The fact that votes and consensus are used to govern truly decentralized blockchain networks among a worldwide community presents a number of possible issues. Changes to a blockchain's technology may not be well received, which could postpone or even prevent beneficial or absolutely essential adjustments. Malicious groups may eventually enter communities and seize power. The voting systems themselves might be imperfect, allowing a different kind of hacker attack that targets the blockchain’s steering community.
6. Market Manipulation
Finally, the crypto market is prone to manipulation by powerful entities or trading gangs. Pump-and-dump scams are widespread, in which a cryptocurrency's price is artificially boosted before being dumped for profit.
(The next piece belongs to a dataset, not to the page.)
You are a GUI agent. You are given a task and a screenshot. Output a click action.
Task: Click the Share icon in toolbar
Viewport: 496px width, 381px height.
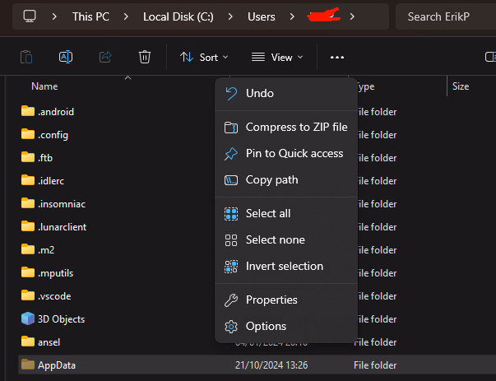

Before making any crypto trading activity, be cautious of these schemes and do extensive research on what your eyes are glued on.
Why Plasbit Is The Safest Platform To Keep Your Crypto Funds
Plasbit's strong security features and steadfast dedication to customer asset protection make it the safest platform for securing your cryptocurrency coins. Modern encryption techniques are used to guarantee the security of all transactions and user data.
Furthermore, the platform protects against online hazards like viruses and hacking by keeping the majority of its cash offline in wallets known as "cold storage," which are inaccessible via the internet. To continuously monitor and enhance its security procedures, we also hire a group of experts and perform security audits on a regular basis.
Plasbit presents itself as a dependable and trustworthy platform for managing your cryptocurrency investments because of our emphasis on security, transparency, and user safety. In contrast to others, we offer real-time, personal customer care around the clock to make sure users have all the assistance they require. If issues come up, our knowledgeable customer support staff will give you their full attention in order to solve the problem and provide the best possible experience.
Conclusion
Now, can you trade on the crypto market without losing significant funds? Yes, you can by avoiding some common mistakes that have huge adverse effects. Trading on crypto comes with several risks and a lot of traders still find it difficult to retain their profits. Aside from the gains being recorded, some are even losing enormous capital due to the market’s tricky nature. So you don’t need to bother yourself anymore with how do I stop losing money on crypto? With effective risk management strategies, as we have highlighted, you can capitalize on trading opportunities to minimize loss and achieve profitability.